Many male hoverflies have bigger eyes than females, giving them the advantage of better optics and faster photoreceptors in high-speed pursuits to find a preferred partner to breed.

New research led by Flinders University - aimed at understanding the deft flying skills of these fast and dexterous native flies - compared different flight speeds between the sexes as key attributes for their survival success.
The study reveals a complex interplay between the key functions of both sexes and their regular cruising speeds.
This reflects the biomechanical qualities, multisensory integration and circuit-level differences in their 'Top Gun'-style high-speed pursuits.
"We know males fly much faster than females during courtship and territorial encounters, but that males fly as slow as females when looking for flowers to feed from," says Professor of Neuroscience Karin Nordström, co-senior author of the article published in the journal eLife.

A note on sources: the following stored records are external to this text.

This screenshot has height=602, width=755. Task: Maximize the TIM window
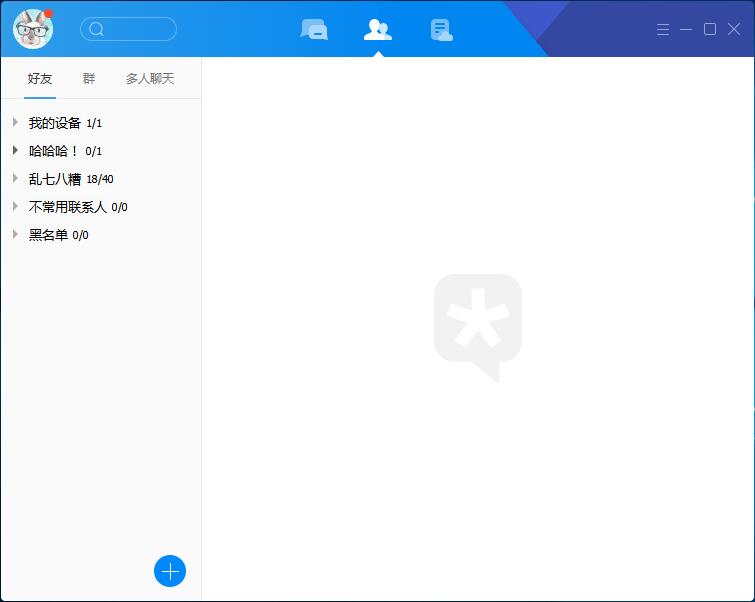click(710, 29)
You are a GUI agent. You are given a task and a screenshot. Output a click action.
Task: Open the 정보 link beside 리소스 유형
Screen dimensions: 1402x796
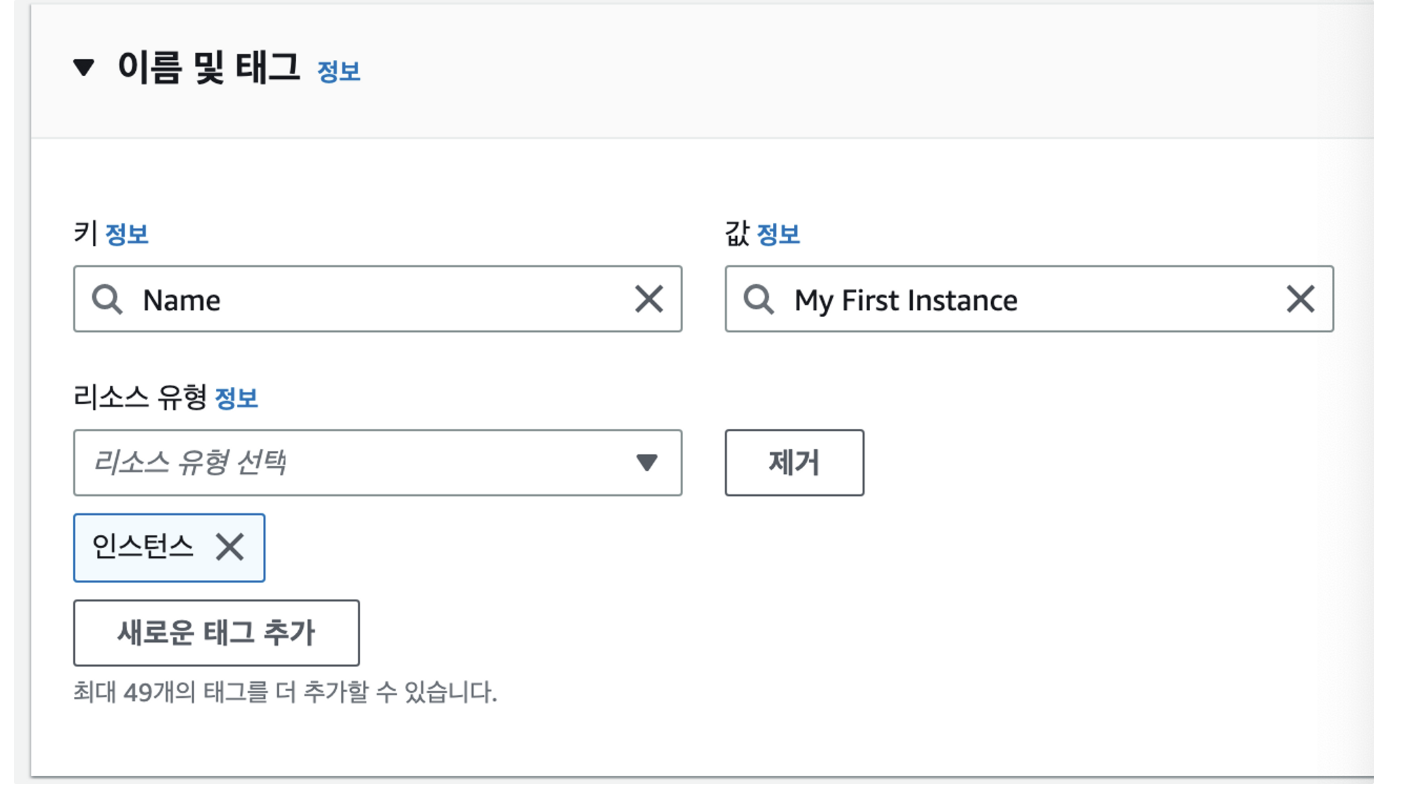point(236,398)

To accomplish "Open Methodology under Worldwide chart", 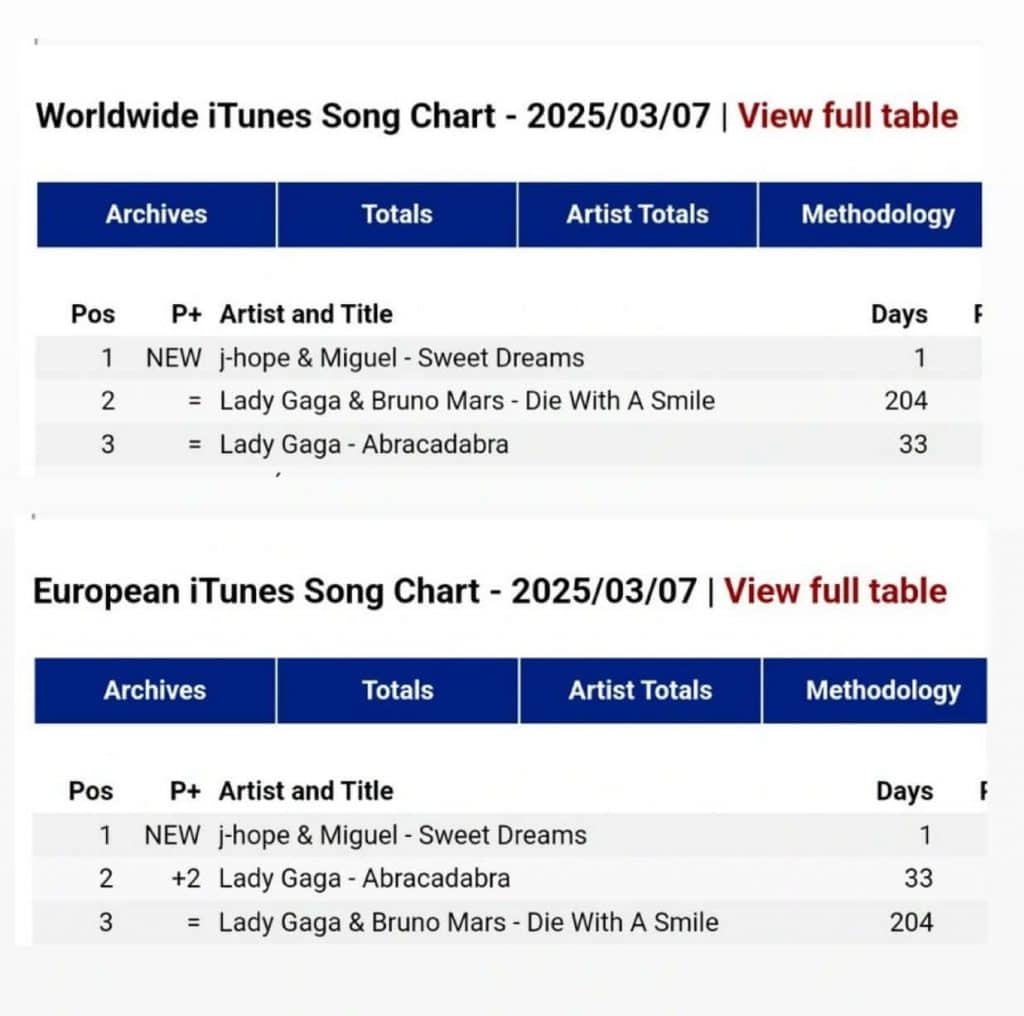I will click(877, 214).
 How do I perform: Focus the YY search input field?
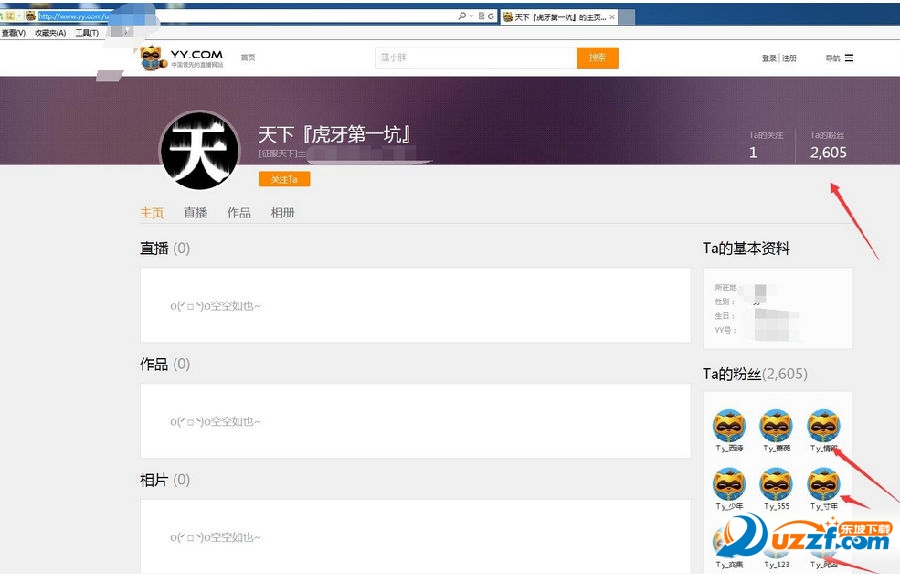click(x=475, y=58)
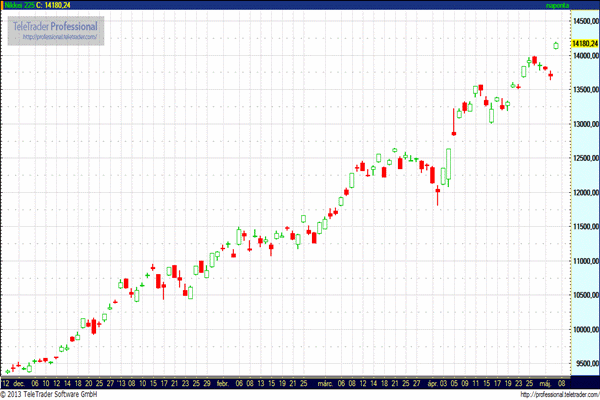The height and width of the screenshot is (400, 600).
Task: Jump to the 'márc.' label on time axis
Action: click(323, 383)
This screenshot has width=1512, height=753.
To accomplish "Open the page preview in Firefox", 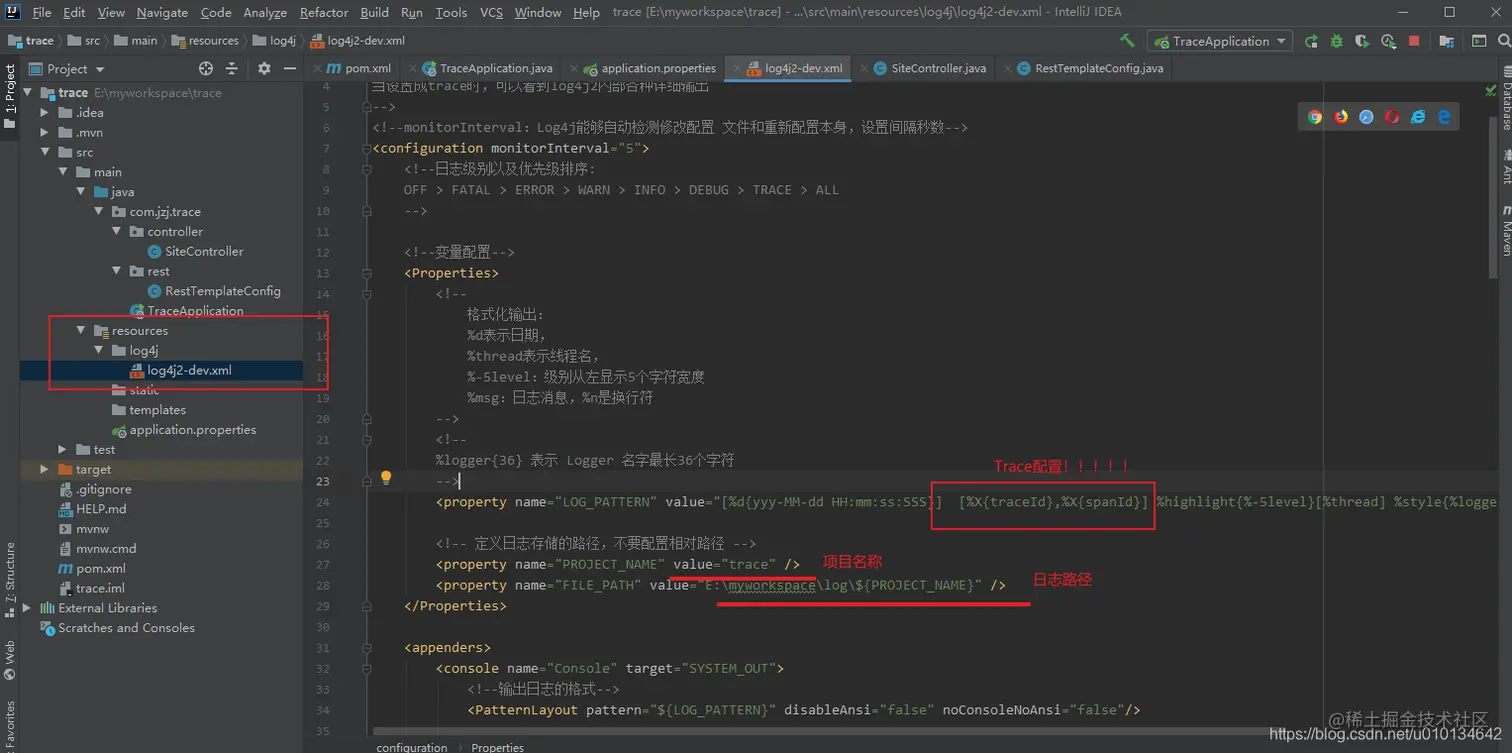I will click(1341, 116).
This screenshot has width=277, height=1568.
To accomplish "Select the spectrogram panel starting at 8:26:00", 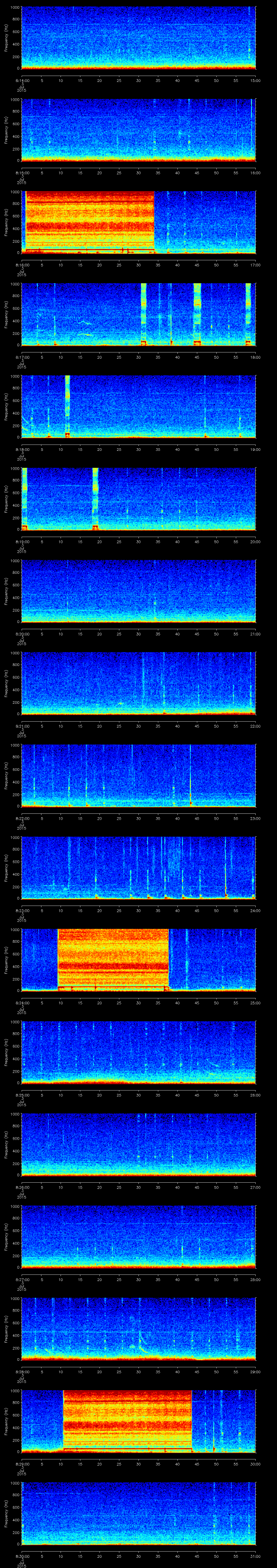I will click(x=138, y=1144).
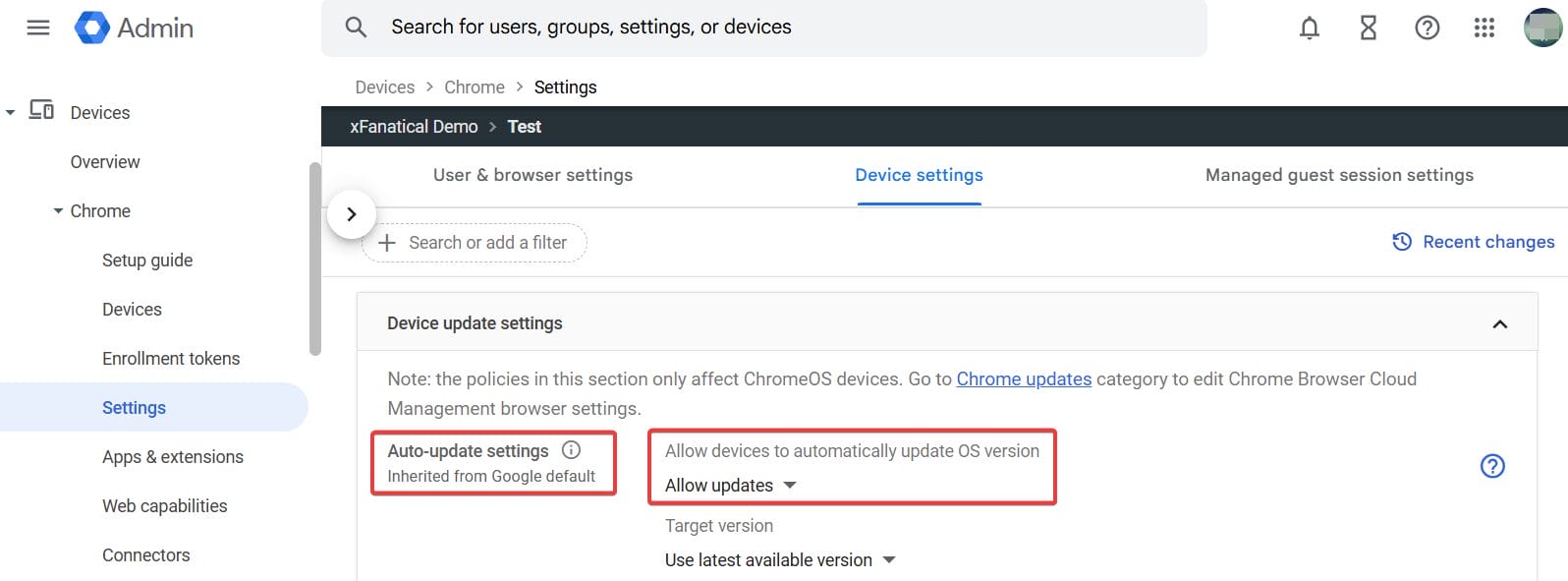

Female behavioural response to sideslip optic flow. The video on the left shows a tethered female hoverfly filmed from above, with coloured dots indicating the body parts tracked by DeepLabCut to extract wing beat amplitude (WBA, black-red), head angle (yellow-green), and fore- (blue-cyan) and hind leg (magenta-green) kinematics. The stimulus viewed by the hoverfly is shown on the right, with stimulus velocity indicated above the hoverfly video. Note how the different body parts move in coordination.
"We found that the velocity response functions of the neurons that detect optic flow were sexually dimorphic," says Professor Nordström, Professor in Neuroscience, Flinders Health and Medical Research Institute (FHMRI).
"As the neurons project to the areas that control wing beat amplitude, we next recorded their response in tethered flight."
By contrast, researchers found no difference in wing beat amplitude in response to similar stimuli when tethered.

Hoverflies are the second most important pollinators of plants and flowers after bees. Their ability to navigate in the natural world, including finding suitable flowers to feed from, depends on their visual systems.
Sarah Nicholson, Research Associate in the Neuroscience of Insect Vision Laboratory, says the differences between male and female optic flow sensitive neurons match the males' bigger eyes.
"At the same time, smaller body size of male hoverflies compared to females gives them an advantage for faster acceleration and more agile flight responses," she explains.
Senior co-author Dr Yuri Ogawa, also part of the Hoverfly Vision neuroscience research group at the College of Medicine and Public Health, says: "We are learning a lot about how these complex visual-motor skills, rapid photoreceptor and network-level brain systems work, both on a neural and behavioural level.
"In turn, science, engineering and human flight can benefit from new insights into how these visual systems create such exquisite flight behaviours," says Dr Ogawa.
The research article - 'Sexual dimorphism in sensorimotor transformation of optic flow' (2026) by Sarah Nicholas, Katja Sporar Klinge, Luke Turnbull, Annabel Moran, Aika Young, Yuri Ogawa and Karin Nordström - has been peer reviewed published in preprint (30 April) in the journal eLife. DOI: 10.7554/eLife.109795.2.